Assignment:
Only one stretch of the listing below is wanted. Begin at the line that has "The image size is (625, 328).", stop after the line that has "Viewport: 766px width, 575px height.", and repeat every line in between exactly.

Data records:
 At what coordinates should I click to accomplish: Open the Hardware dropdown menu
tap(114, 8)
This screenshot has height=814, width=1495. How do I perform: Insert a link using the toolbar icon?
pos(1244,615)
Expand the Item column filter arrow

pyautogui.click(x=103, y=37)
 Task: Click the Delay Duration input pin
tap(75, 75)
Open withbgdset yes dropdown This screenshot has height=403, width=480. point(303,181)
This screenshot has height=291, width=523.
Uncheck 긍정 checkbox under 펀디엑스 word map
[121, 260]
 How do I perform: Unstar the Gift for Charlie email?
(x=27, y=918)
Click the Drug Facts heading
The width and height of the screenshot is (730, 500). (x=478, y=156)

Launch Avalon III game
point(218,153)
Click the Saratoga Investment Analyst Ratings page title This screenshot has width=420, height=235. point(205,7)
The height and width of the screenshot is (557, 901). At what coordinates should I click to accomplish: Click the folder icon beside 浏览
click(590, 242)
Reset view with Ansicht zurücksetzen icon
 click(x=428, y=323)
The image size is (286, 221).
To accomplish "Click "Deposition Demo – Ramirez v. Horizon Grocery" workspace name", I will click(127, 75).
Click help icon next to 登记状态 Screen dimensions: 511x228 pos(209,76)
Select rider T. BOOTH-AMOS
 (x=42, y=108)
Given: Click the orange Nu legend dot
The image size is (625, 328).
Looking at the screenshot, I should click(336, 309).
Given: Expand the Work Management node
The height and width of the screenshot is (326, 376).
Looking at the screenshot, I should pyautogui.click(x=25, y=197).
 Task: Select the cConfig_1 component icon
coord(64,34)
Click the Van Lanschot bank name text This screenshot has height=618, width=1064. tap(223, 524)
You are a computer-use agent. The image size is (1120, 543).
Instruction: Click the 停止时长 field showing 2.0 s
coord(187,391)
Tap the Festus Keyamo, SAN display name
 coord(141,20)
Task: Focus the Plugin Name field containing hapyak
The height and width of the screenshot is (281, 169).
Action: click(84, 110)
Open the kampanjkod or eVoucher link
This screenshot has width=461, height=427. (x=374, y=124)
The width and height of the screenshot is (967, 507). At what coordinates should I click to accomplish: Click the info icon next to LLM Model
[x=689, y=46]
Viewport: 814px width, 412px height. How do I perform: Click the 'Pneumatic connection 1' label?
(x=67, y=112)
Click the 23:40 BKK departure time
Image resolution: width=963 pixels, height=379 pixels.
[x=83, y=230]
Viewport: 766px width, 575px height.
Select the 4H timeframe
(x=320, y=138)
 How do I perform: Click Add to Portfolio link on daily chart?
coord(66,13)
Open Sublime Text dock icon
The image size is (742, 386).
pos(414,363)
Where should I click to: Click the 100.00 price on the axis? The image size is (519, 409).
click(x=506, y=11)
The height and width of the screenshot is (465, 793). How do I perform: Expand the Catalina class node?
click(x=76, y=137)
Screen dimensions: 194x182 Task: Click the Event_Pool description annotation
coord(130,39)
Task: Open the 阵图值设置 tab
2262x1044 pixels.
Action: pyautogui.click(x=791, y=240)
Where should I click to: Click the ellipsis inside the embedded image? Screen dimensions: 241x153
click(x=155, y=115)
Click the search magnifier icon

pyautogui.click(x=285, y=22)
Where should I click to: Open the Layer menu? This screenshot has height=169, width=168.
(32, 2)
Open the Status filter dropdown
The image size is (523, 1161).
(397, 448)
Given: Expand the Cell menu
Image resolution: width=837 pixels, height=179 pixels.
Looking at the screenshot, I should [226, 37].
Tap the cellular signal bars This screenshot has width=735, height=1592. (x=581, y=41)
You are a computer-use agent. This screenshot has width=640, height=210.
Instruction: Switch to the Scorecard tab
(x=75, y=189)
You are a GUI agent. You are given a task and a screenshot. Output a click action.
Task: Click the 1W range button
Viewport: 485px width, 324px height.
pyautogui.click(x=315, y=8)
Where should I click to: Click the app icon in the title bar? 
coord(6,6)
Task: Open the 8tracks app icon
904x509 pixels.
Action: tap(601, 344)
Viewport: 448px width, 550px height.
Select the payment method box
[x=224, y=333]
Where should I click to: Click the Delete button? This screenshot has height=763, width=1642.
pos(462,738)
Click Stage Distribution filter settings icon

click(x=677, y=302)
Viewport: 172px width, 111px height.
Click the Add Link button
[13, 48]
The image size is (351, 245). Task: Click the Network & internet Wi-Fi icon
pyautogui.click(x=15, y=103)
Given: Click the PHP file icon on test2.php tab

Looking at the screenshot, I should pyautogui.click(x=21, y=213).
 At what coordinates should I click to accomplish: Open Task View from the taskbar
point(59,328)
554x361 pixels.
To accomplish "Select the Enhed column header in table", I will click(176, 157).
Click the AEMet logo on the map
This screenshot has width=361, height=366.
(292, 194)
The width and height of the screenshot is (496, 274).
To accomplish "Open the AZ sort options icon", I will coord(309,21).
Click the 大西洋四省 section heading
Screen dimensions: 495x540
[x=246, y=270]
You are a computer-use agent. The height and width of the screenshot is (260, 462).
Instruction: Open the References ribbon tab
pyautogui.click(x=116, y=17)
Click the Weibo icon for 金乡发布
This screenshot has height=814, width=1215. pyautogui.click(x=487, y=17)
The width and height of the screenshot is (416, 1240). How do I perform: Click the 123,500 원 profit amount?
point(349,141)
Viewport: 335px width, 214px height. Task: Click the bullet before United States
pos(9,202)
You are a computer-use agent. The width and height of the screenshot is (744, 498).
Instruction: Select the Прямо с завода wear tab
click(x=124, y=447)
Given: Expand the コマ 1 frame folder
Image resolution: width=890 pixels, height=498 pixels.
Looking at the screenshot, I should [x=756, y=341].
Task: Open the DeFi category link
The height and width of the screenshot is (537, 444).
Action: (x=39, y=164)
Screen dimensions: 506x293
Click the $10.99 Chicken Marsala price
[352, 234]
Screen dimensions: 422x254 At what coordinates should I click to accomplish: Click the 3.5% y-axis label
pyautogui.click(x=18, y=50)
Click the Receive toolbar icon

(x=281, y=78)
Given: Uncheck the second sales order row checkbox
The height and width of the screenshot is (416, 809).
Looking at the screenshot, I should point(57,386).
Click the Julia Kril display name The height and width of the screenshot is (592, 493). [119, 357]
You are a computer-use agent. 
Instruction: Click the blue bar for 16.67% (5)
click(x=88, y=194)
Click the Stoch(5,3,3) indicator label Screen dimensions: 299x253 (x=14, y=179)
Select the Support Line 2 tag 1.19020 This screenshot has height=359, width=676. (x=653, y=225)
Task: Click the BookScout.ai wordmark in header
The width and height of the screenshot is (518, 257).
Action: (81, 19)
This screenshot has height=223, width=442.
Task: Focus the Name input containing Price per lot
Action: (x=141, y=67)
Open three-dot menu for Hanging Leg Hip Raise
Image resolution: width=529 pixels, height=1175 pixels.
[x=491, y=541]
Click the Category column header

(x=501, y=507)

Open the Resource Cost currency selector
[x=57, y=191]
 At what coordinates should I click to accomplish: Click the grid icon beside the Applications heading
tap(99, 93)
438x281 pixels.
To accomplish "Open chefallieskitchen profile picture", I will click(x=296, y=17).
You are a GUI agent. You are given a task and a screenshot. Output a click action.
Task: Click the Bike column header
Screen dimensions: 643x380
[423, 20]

Exercise output:
The image size is (625, 328).
Looking at the screenshot, I should click(336, 309).
Given: Expand the Work Management node
The height and width of the screenshot is (326, 376).
Looking at the screenshot, I should pyautogui.click(x=25, y=197).
 Task: Select the cConfig_1 component icon
coord(64,34)
Click the Van Lanschot bank name text This screenshot has height=618, width=1064. tap(223, 524)
You are a computer-use agent. The image size is (1120, 543).
Instruction: Click the 停止时长 field showing 2.0 s
coord(187,391)
Tap the Festus Keyamo, SAN display name
 coord(141,20)
Task: Focus the Plugin Name field containing hapyak
The height and width of the screenshot is (281, 169).
Action: click(84, 110)
Open the kampanjkod or eVoucher link
This screenshot has width=461, height=427. (x=374, y=124)
The width and height of the screenshot is (967, 507). At what coordinates should I click to accomplish: Click the info icon next to LLM Model
[x=689, y=46]
Viewport: 814px width, 412px height. How do I perform: Click the 'Pneumatic connection 1' label?
(x=67, y=112)
Click the 23:40 BKK departure time
Image resolution: width=963 pixels, height=379 pixels.
[x=83, y=230]
Viewport: 766px width, 575px height.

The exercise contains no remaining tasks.